Но Горбачев не позвал Шеварднадзе обратно. Вместо него следующим министром иностранных дел СССР стал посол в Чехословакии Борис Панкин. Он единственный из советских послов публично осудил «переворот». Горбачев и Ельцин выбрали его еще и потому, что ни тот, ни другой не хотел возвращения Шеварднадзе. Внешняя политика стала инструментом власти, который оба президента приберегали для себя[1189]. Поздним вечером 28 августа Панкин прибыл в Кремль на встречу с Горбачевым. Президентский кабинет, некогда тихая гавань верховной власти, теперь гудел как улей – двери постоянно распахивались, впуская и выпуская посетителей. Горбачев формировал временное правительство[1190]. После краткого разговора с Панкиным глава СССР подписал письмо о его назначении. Прождав несколько часов в приемной, Панкин узнал из теленовостей, что Верховный Совет утвердил его безо всяких слушаний. Вечером Горбачев пригласил нового министра на разговор по душам. Президент приобнял Панкина, словно одноклассника или старого друга. Он сказал, что в августовские дни мир пришел на помощь ему и Советскому Союзу: «Нужно менять ориентиры, нужно отбрасывать предубеждения… Хватит с нас двойных стандартов». Панкин, который много беседовал с президентом Вацлавом Гавелом в Праге, отметил, что восточноевропейцы чувствуют себя забытыми Москвой. Но Горбачева эта тема не интересовала. Его приоритетами были партнерство с Западом и поиск финансирования. На прощание президент показал Панкину свой стол со множеством телефонных аппаратов. Один из них – с надписью «министр иностранных дел». «Берешь трубку там, и я снимаю здесь. Без посредников». Панкин был очарован, но не имел малейшего представления о том, что делать и на каких задачах сосредоточиться[1191].
На следующее утро, вместо того чтобы проинструктировать Панкина насчет его новой должности, Горбачев поручил Григорию Ревенко, новоиспеченному руководителю президентского аппарата, представить министра коллегии МИДа. Месяцем раньше это надменное собрание высокопоставленных советских дипломатов, вероятно, отнеслось бы к Панкину как к выскочке. Теперь же они приняли его безропотно.
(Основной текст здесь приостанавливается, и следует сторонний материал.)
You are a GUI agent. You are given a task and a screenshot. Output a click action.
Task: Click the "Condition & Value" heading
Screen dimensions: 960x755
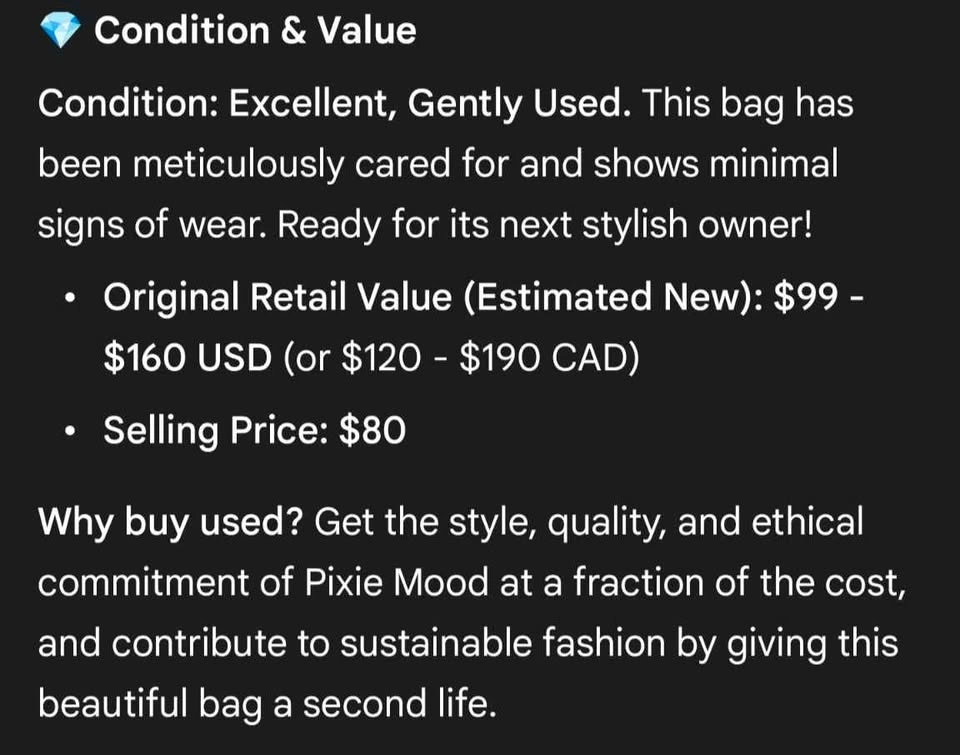pos(255,31)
Отчаянно импровизируя, Панкин заявил, что Советскому Союзу нужна «внешняя политика победившей демократии». Затем он удалился в огромный кабинет, уже освобожденный предшественником, чтобы собраться с мыслями. В кабинете висели два портрета – Ленина и Горбачева. Ни один не мог дать Панкину совета[1192].
Горбачев вел себя так, словно он единственный из высших чинов СССР, кто мог обратиться к Западу за финансовой помощью для спасения страны. 1 сентября, во время встречи с руководителями одиннадцати республик, Горбачев неожиданно извинился и вышел, пояснив, что должен принять премьер-министра Джона Мейджора и министра иностранных дел Великобритании Дугласа Херда. Они первыми из западных политиков посетили Москву после путча. Мейджор председательствовал в «Большой семерке», неформальном клубе богатейших стран, и привез с собой высокопоставленного чиновника казначейства Найджела Уикса. Вскоре предстояла встреча по вопросу долгов СССР и финансовой помощи Запада. Горбачев хотел напомнить главам советских республик о своем исключительном статусе в международных делах. Приветствуя Мейджора и Херда в сияющем золотом Георгиевском зале Кремля, Президент СССР заявил: он только что спас Советский Союз от развала. Чтобы закрепить успех, ему нужна поддержка Запада. Вновь обретенная уверенность Горбачева впечатлила британское руководство[1193]. Вернувшись к лидерам советских республик, Горбачев сообщил, что зарубежные гости обещали помочь. Уикс оставался в Москве, чтобы вместе с Явлинским разработать план экономических реформ и помощи от Международного валютного фонда, Всемирного банка и западных правительств. Его результатом могло стать предоставление СССР столь необходимого финансирования[1194].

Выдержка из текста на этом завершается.